Defendant objects that the Superseding Indictment's charges of bank loan application fraud, mail fraud, wire fraud and bank fraud incorporate allegations of overt acts stated in more detail in Count One. Duplicity MTD at page 4; see, e.g., Indictment ¶ 7 ("The scheme and artifice to defraud and to obtain money by means of materially false and fraudulent representations and promises is more particularly described in [Count One] of this Indictment, and the Grand Jury realleges and incorporates [that count] as if fully set forth herein."). Defendant contends that one element necessary to all four of the above substantive counts is the existence of fraud. Duplicity MTD at pages 3-4. He then complains that it is improper for the only evidence of this fraud element to be incorporated into the substantive counts by reference from Count One. Id.
Defendant is factually wrong in contending that the bank loan application fraud counts incorporate all or part of Count One.
The Court finds that Defendant's objection to the incorporation of allegations has no merit. Rule 7(c)(1) of the Federal Rules of Criminal Procedure specifically permits allegations from one count to be incorporated by reference into another count, so that the applicable facts need not be restated in each count. Fed.R.Crim.P. 7(c)(1) ("A count may incorporate by reference an allegation made in another count."). Defendant points to no contrary authority suggesting that the Indictment's referral to allegations in Count One would be improper in this case, thus the Court declines to find error in this cross-reference. See also discussion at pages 12-14 of this Court's Report Recommendation of February 16, 2007, denying Defendant's Rule 7 Motion based in part on the permissibility of cross-referencing. Report Recommendation [413].
In sum, the Court can identify only two potential arguments with regard to duplicity: first, that Defendant should not be charged in one count with violations of both a substantive criminal statute as well as 18 U.S.C. § 2, and second, that he should not be charged along with the other fourteen co-Defendants in one indictment. As discussed above, the Court finds no merit in either of these potential objections. Defendant makes no arguments of his own regarding duplicity, and his unrelated argument concerning incorporation of allegations by reference also lacks merit. Moreover, if the Indictment were duplicitous, dismissal would not be the proper remedy. For these reasons, the Court RECOMMENDS that Defendant's Duplicity MTD [307] be DENIED.

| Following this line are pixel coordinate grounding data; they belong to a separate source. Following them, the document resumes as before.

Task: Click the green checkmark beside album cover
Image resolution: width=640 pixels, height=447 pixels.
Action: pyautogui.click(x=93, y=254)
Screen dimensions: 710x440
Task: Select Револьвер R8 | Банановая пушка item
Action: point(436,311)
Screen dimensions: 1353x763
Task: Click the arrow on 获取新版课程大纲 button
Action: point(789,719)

See discussion, supra page 6.
B. Multiplicity
Defendant also moves to dismiss on the grounds that the Indictment is multiplicitous. Multiplicity occurs when a single offense is charged in several counts. 1A Charles Alan Wright Arthur R. Miller, Federal Practice and Procedure § 142 (3d ed. 1999). The danger of multiplicity is that where one criminal act is punished across several counts, the jury may believe the defendant has committed more criminal acts than he actually has, or the defendant may receive multiple sentences for one crime. United States v. Smith, 231 F.3d 800, 815 (11th Cir. 2000).
Like duplicity, multiplicity in an indictment does not require the entire indictment to be dismissed; instead, the appropriate remedy for multiplicity calls for consolidating a multiplicitous charge into one count, or issuing special instructions to the jury. See Wright Miller at § 142. Thus, if the Indictment in this case were indeed multiplicitous, Defendant's requested dismissal would not be the appropriate way to remedy that error.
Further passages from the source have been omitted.